# Exercise input
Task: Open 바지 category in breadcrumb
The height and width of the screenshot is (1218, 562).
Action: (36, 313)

---

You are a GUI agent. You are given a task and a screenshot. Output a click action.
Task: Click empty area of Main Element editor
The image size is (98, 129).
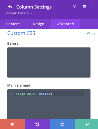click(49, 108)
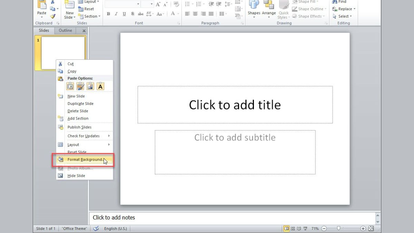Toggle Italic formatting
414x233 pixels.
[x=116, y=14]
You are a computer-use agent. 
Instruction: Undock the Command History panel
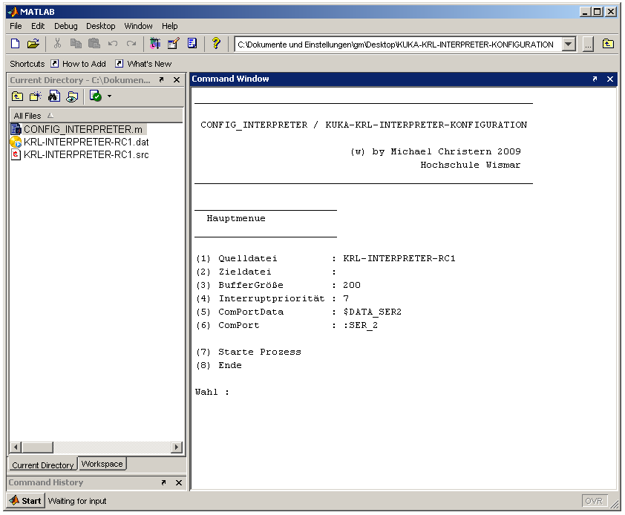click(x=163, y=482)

# Exercise objective
Update the lines from the line with "Task: Open 바지 category in breadcrumb" to the line with "Action: (36, 313)" by changing "screenshot" to "image" and leaving everything else the same. Return only those lines.

# Written solution
Task: Open 바지 category in breadcrumb
The height and width of the image is (1218, 562).
Action: (36, 313)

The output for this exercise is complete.